Saved entries
*** Block opens ***

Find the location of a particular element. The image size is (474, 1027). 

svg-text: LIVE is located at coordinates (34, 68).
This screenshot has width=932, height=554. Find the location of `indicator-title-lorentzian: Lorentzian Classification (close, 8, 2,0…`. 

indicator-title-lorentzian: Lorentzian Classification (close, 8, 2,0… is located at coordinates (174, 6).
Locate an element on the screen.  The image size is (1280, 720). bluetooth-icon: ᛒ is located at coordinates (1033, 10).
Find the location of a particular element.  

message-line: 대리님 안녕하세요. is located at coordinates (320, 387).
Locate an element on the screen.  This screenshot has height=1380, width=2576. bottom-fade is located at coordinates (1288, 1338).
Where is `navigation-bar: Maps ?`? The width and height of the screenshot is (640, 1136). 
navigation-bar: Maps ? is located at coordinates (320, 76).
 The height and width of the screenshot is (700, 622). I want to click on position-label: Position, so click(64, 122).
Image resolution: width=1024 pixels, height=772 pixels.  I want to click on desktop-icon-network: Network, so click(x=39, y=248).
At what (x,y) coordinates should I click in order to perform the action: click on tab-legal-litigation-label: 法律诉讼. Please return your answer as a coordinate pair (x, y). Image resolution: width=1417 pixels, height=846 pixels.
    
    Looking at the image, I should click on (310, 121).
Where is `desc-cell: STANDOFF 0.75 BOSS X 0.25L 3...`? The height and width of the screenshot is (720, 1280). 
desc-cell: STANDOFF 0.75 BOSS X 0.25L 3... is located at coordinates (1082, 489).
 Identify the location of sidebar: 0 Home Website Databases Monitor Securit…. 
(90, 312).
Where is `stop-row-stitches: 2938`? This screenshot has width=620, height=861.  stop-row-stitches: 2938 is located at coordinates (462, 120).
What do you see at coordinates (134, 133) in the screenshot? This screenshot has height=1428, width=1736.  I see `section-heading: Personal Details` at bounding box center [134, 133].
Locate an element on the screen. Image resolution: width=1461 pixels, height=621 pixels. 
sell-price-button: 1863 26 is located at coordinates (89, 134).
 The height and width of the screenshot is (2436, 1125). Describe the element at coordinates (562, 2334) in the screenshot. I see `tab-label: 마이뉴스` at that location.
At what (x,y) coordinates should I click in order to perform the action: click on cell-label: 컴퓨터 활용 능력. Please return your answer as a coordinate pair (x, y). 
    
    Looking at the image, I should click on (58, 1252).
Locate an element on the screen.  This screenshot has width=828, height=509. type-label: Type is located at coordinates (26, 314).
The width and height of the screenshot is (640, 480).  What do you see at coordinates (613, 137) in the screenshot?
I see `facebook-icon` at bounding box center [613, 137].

*** Block closes ***

TASK DETAILS: Copy, without any change, the part of the entries above that opens with their first line and closes with the line containing "Image resolution: width=1024".

ANSWER BOX:
Find the location of a particular element. The image size is (474, 1027). 

svg-text: LIVE is located at coordinates (34, 68).
This screenshot has width=932, height=554. Find the location of `indicator-title-lorentzian: Lorentzian Classification (close, 8, 2,0…`. 

indicator-title-lorentzian: Lorentzian Classification (close, 8, 2,0… is located at coordinates (174, 6).
Locate an element on the screen.  The image size is (1280, 720). bluetooth-icon: ᛒ is located at coordinates (1033, 10).
Find the location of a particular element.  

message-line: 대리님 안녕하세요. is located at coordinates (320, 387).
Locate an element on the screen.  This screenshot has height=1380, width=2576. bottom-fade is located at coordinates (1288, 1338).
Where is `navigation-bar: Maps ?`? The width and height of the screenshot is (640, 1136). 
navigation-bar: Maps ? is located at coordinates (320, 76).
 The height and width of the screenshot is (700, 622). I want to click on position-label: Position, so click(64, 122).
Image resolution: width=1024 pixels, height=772 pixels.  I want to click on desktop-icon-network: Network, so click(x=39, y=248).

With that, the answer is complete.